Snite Museum public affairs representative Gina Costa said two of the three new exhibitions scheduled for the spring semester will focus on sculptures.

“We’re going to have … one that’s a ceramics show,” Costa said. “It’ll feature work by the ceramics department here at Notre Dame that were fired in an anagama kiln. … That deals with sort of contemporary issues in the discourse on ceramics. And then we’re also doing a continuum show of sculpture.”

The exhibition Costa is most excited for the Notre Dame community to see, though, is a photography exhibition from Jan. 15 to March 5.

“For the spring semester we’ve got … a photography show on pictorialism,” she said. “It’s going to be a beautiful show of images drawn from the Snite’s permanent collection. … These are just beautiful photographs that I think everyone will really enjoy [and] be moved by. I can see the campus just adoring this.”

Although the Snite Museum has a sizable collection of photographs, Costa said it is not able to display many for long periods of time, making this exhibition a fleeting opportunity for visitors to the museum.

“The Snite has an amazing photography collection,” she said. “We have over 10,000 photographs. Unfortunately … we can’t put them out all the time. Photographs are ephemeral so we can only put them out for a maximum six weeks at a time. Then they have to rest for three years. So we have all these beautiful photographs, and if we had more space we could just get more of them out.”

The Snite is able to open varying kinds of photograph exhibits regularly because of the sheer size of its photograph collection, Costa said.

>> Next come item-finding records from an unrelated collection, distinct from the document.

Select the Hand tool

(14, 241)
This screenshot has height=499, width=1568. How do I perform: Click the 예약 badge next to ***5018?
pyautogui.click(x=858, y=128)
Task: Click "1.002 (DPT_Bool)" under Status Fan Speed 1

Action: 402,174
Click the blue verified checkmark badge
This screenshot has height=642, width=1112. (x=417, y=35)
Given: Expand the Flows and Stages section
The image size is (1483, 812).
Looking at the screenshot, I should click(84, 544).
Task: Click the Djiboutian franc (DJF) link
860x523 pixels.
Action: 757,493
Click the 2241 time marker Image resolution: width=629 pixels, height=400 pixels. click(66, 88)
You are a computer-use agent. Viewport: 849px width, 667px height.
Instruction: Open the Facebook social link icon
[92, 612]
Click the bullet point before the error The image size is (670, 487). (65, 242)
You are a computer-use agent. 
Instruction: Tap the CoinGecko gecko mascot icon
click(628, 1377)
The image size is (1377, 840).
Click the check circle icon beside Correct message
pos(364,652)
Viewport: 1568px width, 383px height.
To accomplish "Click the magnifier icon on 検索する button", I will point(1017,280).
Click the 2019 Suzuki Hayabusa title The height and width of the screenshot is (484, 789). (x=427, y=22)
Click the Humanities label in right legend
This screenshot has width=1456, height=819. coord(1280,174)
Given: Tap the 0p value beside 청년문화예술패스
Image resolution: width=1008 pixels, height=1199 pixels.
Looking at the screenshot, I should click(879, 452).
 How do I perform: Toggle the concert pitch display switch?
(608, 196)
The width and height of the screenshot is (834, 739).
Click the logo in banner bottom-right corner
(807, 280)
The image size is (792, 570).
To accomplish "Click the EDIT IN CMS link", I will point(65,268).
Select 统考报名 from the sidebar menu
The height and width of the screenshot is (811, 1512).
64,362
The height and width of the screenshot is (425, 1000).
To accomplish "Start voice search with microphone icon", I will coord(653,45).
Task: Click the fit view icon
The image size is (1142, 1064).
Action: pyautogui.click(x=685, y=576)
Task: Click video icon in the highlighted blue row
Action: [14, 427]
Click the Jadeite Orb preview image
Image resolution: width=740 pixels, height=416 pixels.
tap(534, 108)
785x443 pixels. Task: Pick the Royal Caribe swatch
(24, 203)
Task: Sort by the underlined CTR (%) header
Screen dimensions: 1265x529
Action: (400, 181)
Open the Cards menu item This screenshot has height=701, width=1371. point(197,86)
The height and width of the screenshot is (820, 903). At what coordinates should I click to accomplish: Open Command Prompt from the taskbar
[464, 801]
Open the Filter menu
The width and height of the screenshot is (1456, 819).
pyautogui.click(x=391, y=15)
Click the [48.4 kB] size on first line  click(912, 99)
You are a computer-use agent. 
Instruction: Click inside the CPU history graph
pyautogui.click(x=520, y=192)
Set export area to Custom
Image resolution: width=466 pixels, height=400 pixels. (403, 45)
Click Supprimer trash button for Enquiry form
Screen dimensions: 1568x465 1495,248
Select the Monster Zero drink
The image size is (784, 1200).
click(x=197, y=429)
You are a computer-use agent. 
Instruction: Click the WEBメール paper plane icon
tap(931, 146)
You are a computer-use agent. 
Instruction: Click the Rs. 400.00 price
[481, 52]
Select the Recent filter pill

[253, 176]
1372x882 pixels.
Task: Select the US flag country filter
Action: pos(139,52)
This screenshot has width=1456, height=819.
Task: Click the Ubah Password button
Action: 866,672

“It’s a very different kind of exhibition in terms of content,” she said. “We just closed the Paulette Tavormina show that featured contemporary photographs, but based on Dutch 17th century still lives that all had layered meanings. The pictorialism show talks about a different time and place, but the images are as reflective and as indicative of time and what a photographs communicates or what seeing — what looking — means.”

In addition to this exhibition featuring pictorialism, Costa said, the subject will be the focus of one of the Third Thursday lecture events held at the Snite Museum.

“We do a lot of events to draw people to the Museum,” she said. “Our January Third Thursday [at the Snite] will feature photography curator David Acton, who will give a talk about pictorialism and all that.”

Costa said these events, as well as the artwork itself, contribute to the overall environment of one’s experience at the museum.

“A museum experience is so integral to everybody’s growth and to their educational and just emotional growth,” she said. “A museum is a place where you can go to reflect, to have quiet time, to grow yourself. Looking at art helps you think about larger issues, about yourself, about your society, about the time you live in.”

Depending on the subject, Costa said, an exhibition can also prompt discussion about and reflection on current events.

“We just closed an exhibition that dealt with social injustice,” she said. “So the larger issues and themes of the world are really addressed in a museum. … A museum is just a really special kind of institution or place in a community. And communities that don’t have public museums that are free, like ours, really are at a loss. So South Bend is really lucky; Notre Dame is really lucky.”

Costa said the Snite Museum tries to feature some of these types of exhibitions when possible.

“We do try to address current themes,” she said. “ … Artists and cultural institutions don’t live in vacuums. They’re responding to the artistic, philosophical, social, political ambiance of the time and all the issues. So we do try to be sensitive to those in our exhibition schedule.”

In the end, Costa said, the Museum’s main goal is responding to student needs on campus, prompting a study event for finals week.

“We’re doing study days … this Friday,” she said. “We’re just setting up tables with lots of coffee and cookies and food and outlets so you can find a quiet place to study amidst works of art that inspire. We really want to let the students know we think about them and really try to do outreach to them.”

Costa urged students to visit the Snite Museum for study days, in addition to coming to see the new exhibitions this spring.

“It’s your museum, so take advantage of it,” she said. “Everything we do is with the students and the Notre Dame community in mind.”